Rabbi Shalom Cohen boomerangs back to bigotry
A verbal assault against the Bayit Yehudi party from senior Shas religious leader Rabbi Shalom Cohen marred the enrobing ceremony on Monday of Sephardi Chief Rabbi Yitzhak Yosef at the Yohanan Ben Zakkai Synagogue in Jerusalem’s Old City.I'm skeptical they tried, but even if it's true, their contemptible policies are just what encourage people like Cohen to make the vile statements he did. His remark was rude, dehumanizing and vulgar, unbecoming of a religious figure, and worst, his cohorts stand in pure silence, failing to disown him for the embarrassment he causes.
The grievance behind Cohen’s outburst was the Religious Services Ministry’s recent appointment of a woman to jointly chair a local religious council in Acre.
Speaking after Yosef was ceremonially enrobed, Cohen issued his broadside attack against Deputy Religious Services Minister Eli Ben-Dahan.
“Eli Ben-Dahan, I hope that your name Eli Ben-Dahan is better than deputy minister, [which] is not a title but rather like a pot that is soiled by children and that you then place on the head,” said Cohen, who is the dean of the Porat Yosef Yeshiva in the Old City and a member of the Shas Council of Torah Sages.
“Bayit Yehudi, do what would be respectful for the Rishon Lezion [Sephardi chief rabbi] and ensure that there will not be a woman chairing a religious council,” the rabbi said.
Interviewed later on Israel Radio, Ben- Dahan said that it was a shame that Cohen had chosen to spoil an otherwise beautiful ceremony by raising political concerns. What was even worse, he said, was that no one had intervened to stop him.
[...] The Jerusalem Post understands that efforts were made by Shas insiders to prevent Cohen from making any inflammatory remarks at the event, seemingly to no avail.
Update: a letter writer to the Jerusalem Post wonders what Cohen was doing on Yom Kippur:
When I read the vile, despicable comments that Rabbi Shalom Cohen leveled at Deputy Religious Services Minister Eli Ben-Dahan (“Political recriminations mar robing ceremony of Sephardi chief rabbi,” September 17), two thoughts came to mind.Yup.
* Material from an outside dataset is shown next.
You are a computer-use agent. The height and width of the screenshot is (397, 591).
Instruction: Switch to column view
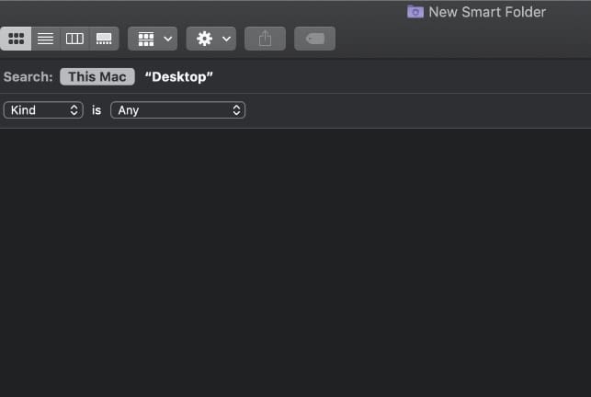tap(74, 39)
What did Cohen do all day on Yom Kippur? He obviously didn’t spend it absorbing one of the key messages of the day – the centrality of achdut (unity) of the Jewish people in the whole process of drawing closer to God. And as this was Cohen’s second such verbal assault on a fellow Jew within a matter of months, it proves the wisdom of the Talmudists who, when they penned Pirkei Avot, counseled us to despise authority.
Religion and politics do not blend. Cohen is proof positive of this.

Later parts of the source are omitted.